Concrete can be customized using Configurations:

from concrete import fhe
import numpy as np

configuration = fhe.Configuration(p_error=0.01, dataflow_parallelize=True)

@fhe.compiler({"x": "encrypted"})
def f(x):
    return x + 42

inputset = range(10)
circuit = f.compile(inputset, configuration=configuration)

You can overwrite individual options as kwargs to the compile method:

from concrete import fhe
import numpy as np

@fhe.compiler({"x": "encrypted"})
def f(x):
    return x + 42

inputset = range(10)
circuit = f.compile(inputset, p_error=0.01, dataflow_parallelize=True)

Or you can combine both:

from concrete import fhe
import numpy as np

configuration = fhe.Configuration(p_error=0.01)

@fhe.compiler({"x": "encrypted"})
def f(x):
    return x + 42

inputset = range(10)
circuit = f.compile(inputset, configuration=configuration, loop_parallelize=True)

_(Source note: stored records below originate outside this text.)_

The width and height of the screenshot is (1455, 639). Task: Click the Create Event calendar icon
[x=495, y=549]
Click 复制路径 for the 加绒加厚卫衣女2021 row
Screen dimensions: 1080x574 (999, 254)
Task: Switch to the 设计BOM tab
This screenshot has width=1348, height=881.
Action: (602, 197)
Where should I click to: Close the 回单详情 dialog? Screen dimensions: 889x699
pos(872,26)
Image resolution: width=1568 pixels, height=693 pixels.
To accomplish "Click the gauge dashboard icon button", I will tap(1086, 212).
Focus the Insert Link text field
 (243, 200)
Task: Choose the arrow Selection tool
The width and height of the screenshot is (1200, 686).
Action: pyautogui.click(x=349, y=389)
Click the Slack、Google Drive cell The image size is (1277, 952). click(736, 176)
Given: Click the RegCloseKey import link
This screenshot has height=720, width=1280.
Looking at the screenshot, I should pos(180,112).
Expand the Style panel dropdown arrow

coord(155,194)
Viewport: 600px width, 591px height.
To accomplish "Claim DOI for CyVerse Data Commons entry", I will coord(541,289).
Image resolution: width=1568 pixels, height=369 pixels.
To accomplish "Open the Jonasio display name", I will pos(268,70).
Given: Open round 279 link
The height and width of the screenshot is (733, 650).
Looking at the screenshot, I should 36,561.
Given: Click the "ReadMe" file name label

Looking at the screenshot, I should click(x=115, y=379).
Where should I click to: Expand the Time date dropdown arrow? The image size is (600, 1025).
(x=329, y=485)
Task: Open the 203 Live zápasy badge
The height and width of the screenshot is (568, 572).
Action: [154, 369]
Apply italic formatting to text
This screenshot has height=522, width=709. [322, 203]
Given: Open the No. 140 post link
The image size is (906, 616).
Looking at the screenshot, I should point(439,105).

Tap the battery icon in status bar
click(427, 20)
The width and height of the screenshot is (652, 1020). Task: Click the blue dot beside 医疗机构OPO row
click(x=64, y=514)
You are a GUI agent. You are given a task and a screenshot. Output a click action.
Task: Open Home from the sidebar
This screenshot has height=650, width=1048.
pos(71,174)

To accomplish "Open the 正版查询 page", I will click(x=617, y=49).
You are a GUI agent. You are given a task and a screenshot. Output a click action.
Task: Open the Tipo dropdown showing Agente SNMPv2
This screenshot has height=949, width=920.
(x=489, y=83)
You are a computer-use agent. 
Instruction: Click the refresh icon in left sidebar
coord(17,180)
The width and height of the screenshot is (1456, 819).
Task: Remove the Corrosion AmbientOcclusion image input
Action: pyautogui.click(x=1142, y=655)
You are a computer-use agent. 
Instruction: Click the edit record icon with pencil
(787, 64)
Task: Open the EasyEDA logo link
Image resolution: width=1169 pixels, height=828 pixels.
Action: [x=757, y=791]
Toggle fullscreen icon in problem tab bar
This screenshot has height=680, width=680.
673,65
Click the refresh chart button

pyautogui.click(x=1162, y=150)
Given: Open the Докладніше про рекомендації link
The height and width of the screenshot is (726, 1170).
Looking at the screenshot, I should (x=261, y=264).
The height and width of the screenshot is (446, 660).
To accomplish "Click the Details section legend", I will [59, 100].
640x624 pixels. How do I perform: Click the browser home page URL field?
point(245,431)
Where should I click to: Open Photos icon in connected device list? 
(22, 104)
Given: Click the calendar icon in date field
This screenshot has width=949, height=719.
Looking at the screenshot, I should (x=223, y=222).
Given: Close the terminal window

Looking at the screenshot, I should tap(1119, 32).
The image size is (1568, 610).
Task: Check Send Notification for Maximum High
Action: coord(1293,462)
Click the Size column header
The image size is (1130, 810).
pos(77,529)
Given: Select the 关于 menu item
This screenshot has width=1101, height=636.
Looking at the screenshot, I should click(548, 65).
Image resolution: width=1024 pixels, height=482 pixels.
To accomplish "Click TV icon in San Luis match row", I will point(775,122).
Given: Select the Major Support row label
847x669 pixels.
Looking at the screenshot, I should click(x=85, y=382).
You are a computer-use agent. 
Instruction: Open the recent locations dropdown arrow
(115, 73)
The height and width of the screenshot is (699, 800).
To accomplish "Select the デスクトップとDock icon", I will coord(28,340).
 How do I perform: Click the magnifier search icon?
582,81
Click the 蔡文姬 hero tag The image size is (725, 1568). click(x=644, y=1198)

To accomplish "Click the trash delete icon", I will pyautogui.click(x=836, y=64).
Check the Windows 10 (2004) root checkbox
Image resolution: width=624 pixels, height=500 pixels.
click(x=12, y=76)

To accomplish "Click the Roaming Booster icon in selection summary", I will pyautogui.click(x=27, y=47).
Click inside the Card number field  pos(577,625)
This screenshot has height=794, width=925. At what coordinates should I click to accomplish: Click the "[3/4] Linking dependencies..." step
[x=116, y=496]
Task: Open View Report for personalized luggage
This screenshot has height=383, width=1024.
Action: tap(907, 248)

Additional kwargs to compile functions take higher precedence. So if you set the option in both configuration and compile methods, the value in the compile method will be used.

Options

  • show_graph: Optional[bool] = None

    • Print computation graph during compilation. True means always print, False means never print, None means print depending on verbose configuration below.

  • show_mlir: Optional[bool] = None

    • Print MLIR during compilation. True means always print, False means never print, None means print depending on verbose configuration below.

  • show_optimizer: Optional[bool] = None

    • Print optimizer output during compilation. True means always print, False means never print, None means print depending on verbose configuration below.

  • show_statistics: Optional[bool] = None

    • Print circuit statistics during compilation. True means always print, False means never print, None means print depending on verbose configuration below.

  • verbose: bool = False

    • Print details related to compilation.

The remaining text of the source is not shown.